> _WHAT NEEDS TO BE DONE_
Write down exactly what lies from the line containing "Task: Hide all drawings with eye icon" to the end of the records, inclusive, and omit the pictures.

> _PROVIDED MATERIAL_
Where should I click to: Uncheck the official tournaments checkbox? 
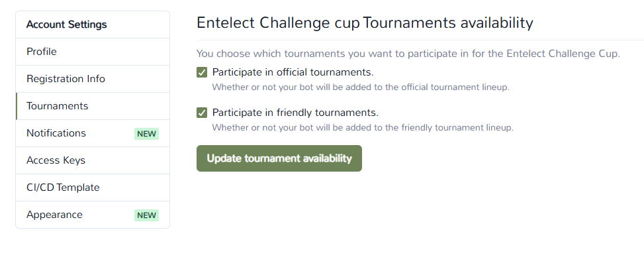pos(202,73)
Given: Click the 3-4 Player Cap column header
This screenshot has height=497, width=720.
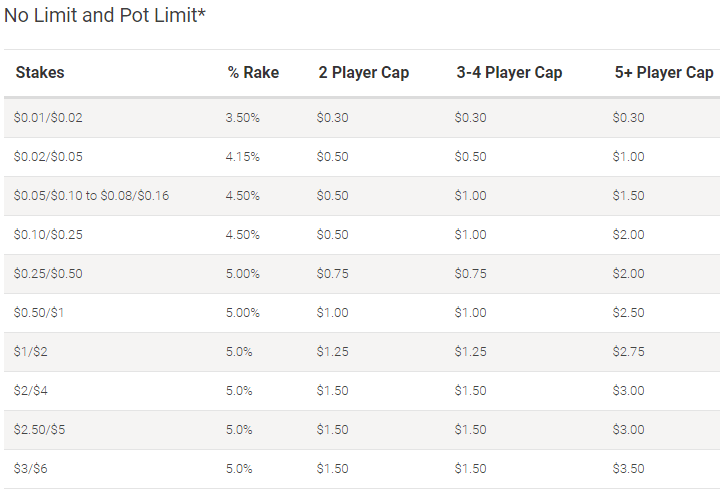Looking at the screenshot, I should pos(509,73).
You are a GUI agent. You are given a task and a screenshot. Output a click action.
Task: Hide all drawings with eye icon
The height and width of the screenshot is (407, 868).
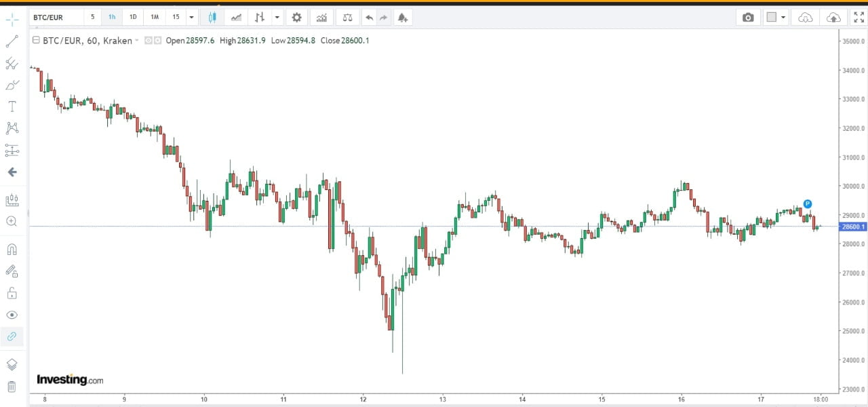12,315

> _TASK OUTPUT_
Task: Hide all drawings with eye icon
The height and width of the screenshot is (407, 868).
12,315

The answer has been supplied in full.